Soldados en el banquillo
Abogados, médicos, amas de casa Civiles que colaboran durante unas semanas al año con un ejército totalmente profesionalizado. Cerca de 4.500 españoles se han alistado en la reserva voluntaria. No pueden ir a la guerra. Pero muchos empiezan a reclamar más protagonismo
Siete de la mañana. Toque de diana. Pasados diez minutos, el sargento De la Rosa sube a paso ligero las escaleras que conducen a la primera planta de la Batería 154 de la VI Compañía en el cuartel de Camposoto, en San Fernando (Cádiz). En la fría estancia iluminada por una larga hilera de tubos fluorescentes esperan pasar revista, firmes junto a sus literas, ocho hombres ataviados con el uniforme del Ejército de Tierra. A pesar de las apariencias y del estricto saludo militar, ninguno de ellos es soldado. Nada que ver. Una pequeña insignia verde cosida a sus camisas de campaña les delata: son civiles que aspiran a convertirse en suboficiales reservistas voluntarios de las Fuerzas Armadas. Y estamos en el quinto día de su periodo de formación militar básica. "Intentamos resumirles en dos semanas los tres meses que dura la instrucción de la tropa profesional", explica el sargento tras conceder a estos reclutas 20 minutos para desayunar. En el comedor del cuartel, equipado para alimentar a 900 comensales de una sentada, los aspirantes coinciden con las tres mujeres con las que comparten durante estos días aprendizaje, pero no litera; ellas duermen en la planta baja de la Batería 154, con una puerta de acceso distinta que las mantiene incomunicadas de las dependencias masculinas.
Y tampoco comparten mesa, al menos durante esta mañana. Entre los ocho hombres que se apresuran a untar sus tostadas con mantequilla se encuentra José Antonio Sánchez, un camionero albaceteño de 34 años que remueve el café con el cubierto militar que forma parte del equipo de los aspirantes. El mismo material de la tropa profesional del Ejército de Tierra, uniforme de campaña, casco y botas negras incluidas. El día de su llegada, los aspirantes también van a la peluquería -en la que los hombres pasan su cabeza por la maquinilla, y a las mujeres se les ofrece un corte o un peinado recogido- y a la enfermería, donde reciben los pinchazos de las vacunas contra la hepatitis A y B, la fiebre tifoidea y el tétanos. Desde que ponen un pie en el cuartel comienza el juego: los aspirantes son tratados como si fueran soldados. El mismo uniforme. Las mismas órdenes.
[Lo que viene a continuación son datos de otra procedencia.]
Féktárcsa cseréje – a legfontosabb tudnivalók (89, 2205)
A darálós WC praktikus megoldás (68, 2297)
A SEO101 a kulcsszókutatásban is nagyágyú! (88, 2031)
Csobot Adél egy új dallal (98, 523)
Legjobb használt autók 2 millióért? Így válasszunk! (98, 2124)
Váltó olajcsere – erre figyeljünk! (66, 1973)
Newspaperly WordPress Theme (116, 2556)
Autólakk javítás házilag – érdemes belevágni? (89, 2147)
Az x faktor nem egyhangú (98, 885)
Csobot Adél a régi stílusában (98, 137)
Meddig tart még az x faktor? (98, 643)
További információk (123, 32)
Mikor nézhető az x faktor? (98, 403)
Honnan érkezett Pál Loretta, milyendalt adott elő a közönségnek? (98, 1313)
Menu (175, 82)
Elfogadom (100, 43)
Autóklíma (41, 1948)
"Mis hijos saben perfectamente dónde está su padre", afirma, rotundo, José Antonio. En Almansa (Albacete) ha dejado a su mujer y a dos hijos, de 10 y 3 años, para cabalgar ensillado en su burra Triumph, color verde milicia, los casi 800 kilómetros que separan su casa de este cuartel de la provincia de Cádiz. También ha dejado aparcado el tráiler con el que suele recorrer, cargado con 40 toneladas de frutas y verduras, una media de 300.000 kilómetros al año por toda Europa. La mirada de este fornido camionero es tan intensa y penetrante como el color azul de sus ojos. Firme. Seguro. Contesta a las preguntas como si su interlocutor fuera un mando militar. "Estoy aquí para recuperar lo que aprendí en la mili. Compañerismo, disciplina, orden. Muchos de estos valores se han perdido, incluso en el ejército. Ayer tuve que llamar la atención a un chaval; un aspirante a tropa profesional que estaba saludando a la bandera con la mano derecha mientras se acercaba a la oreja su teléfono móvil con la izquierda. Aquí hay mucha gente vestida de militar que no siente ninguna pasión por la bandera".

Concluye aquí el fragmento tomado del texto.